Model extension for production release #58

Open brindakv opened 3 years ago

brindakv commented 3 years ago
  1. Extend the model based on the current set of guidelines; implement the new set of tables. 1.1 Deleting tables in PDB schema that were created recently. 1.1.1 Inbound fkey, e.g., the new table is a parent table. Clean up required before dropping the table.
    • Create a helper function to find the inbound fkeys, given a table name; drop these fkeys @svoinea 1.1.2 Drop table (its columns and outbound fkeys will be dropped automatically)
  2. Create access control script. Find out how to implement access control for the entire catalog based on PDB-Dev requirements and implement a script for the same. @svoinea
  3. Apply naming conventions to existing tables. 3.1 Keys 3.2 Optional denormalized foreign keys
    • If one or more columns in the composite foreign key has nullok=True, then it is an optional denormalized fkey
    • Verify that there are only 39 of such foreign keys (#37) @svoinea 3.3 Mandatory denormalized foreign keys
    • If all of the columns in the composite foreign key has nullok=False, then it is a mandatory denormalized fkey
  4. Make rules to come up with shorter table names so that keys and fkeys are within the 63 character limit. E.g., remove ihm_ or change geometry to geom or change transform to xform. 4.1 Create a look up table to change long mmCIF names to shorter Deriva names.
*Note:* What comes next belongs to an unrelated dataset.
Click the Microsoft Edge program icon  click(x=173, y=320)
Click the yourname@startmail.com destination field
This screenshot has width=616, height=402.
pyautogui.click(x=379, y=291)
Note: Tables with long names are in #42.
svoinea commented 3 years ago

@brindakv I have added in the 2021_01_model_updates.py script the function drop_table(model, schema_name, table_name) which drops the table together with the referenced keys. Example of call:

drop_table(model, 'PDB', 'ihm_pseudo_site')
svoinea commented 3 years ago

FYI, hereby is way my script was renaming the composite FK:

if 'structure_id' in foreign_key_columns:
    if 'RID' in referenced_columns:
        use the combo2
    else:
        use the combo1
else:
    use denorm if length > 63
brindakv commented 3 years ago

@svoinea In the drop_table function, what happens if the child table that references the foreign key has data? Can the foreign key be dropped?

svoinea commented 3 years ago

@brindakv Dropping a FK does not drop its columns. It drops only the condition the columns data have to meet. Therefore the data is preserved.

svoinea commented 3 years ago

Current algorithm used for renaming the composite FK:

if 'RID' in referenced_columns:
    if 'structure_id' in foreign_key_columns:
        use combo1
    else:
        use combo2
else:
    if length > 63:
        use denorm

Current results: PK to be renamed: pk_rename.txt FK to be renamed with combo1: fk_rename_to_combo1.txt FK to be renamed with combo2: fk_rename_to_combo2.txt FK with structure_id to be renamed: fk_rename_structure_id.txt FK to be renamed with denorm: fk_rename_denorm.txt FK to be renamed: fk_rename.txt FK duplicates: fk_rename_duplicates.txt FK too long names: fk_rename_too_long_names.txt

svoinea commented 3 years ago

Current PK grouped by the number of columns and the presence of the RID and/or structure_id columns pk.txt Current FK grouped by the number of columns and the presence of the RID and/or structure_id columns fk.txt No change was done in the DB. No suggestions for renaming any PK and or FK. The two files are just an image of the current keys and foreign keys of the PDB schema of catalog 99.

svoinea commented 3 years ago

I have identified the following sequence of operations to be done (updating the annotations and acls is not included):

  1. 32 columns to be renamed and 102 columns to be added (of the form <Parent_Table>_RID): columns.txt

  2. 102 SQL update statements to load values for the new added <Parent_Table>_RID columns: sql.txt

  3. 13 Primary Keys to be renamed and 29 Primary Keys to be added: primary_key.txt

  4. 54 Foreign Keys to be renamed, 147 Foreign Keys to be added, and 147 Foreign Keys to be dropped: foreign_key.txt

I have also identified 13 duplicates in naming the Foreign Keys: duplicates.txt

and 39 Foreign Keys that have names longer than 63 characters: long_names.txt

svoinea commented 3 years ago

Foreign keys *_fk relative to the *_fkey ones: fk_fkey.txt

Foreign keys used in the annotations: fk_annotations.txt

Foreign keys used in the acl bindings: fk_acl_bindings.txt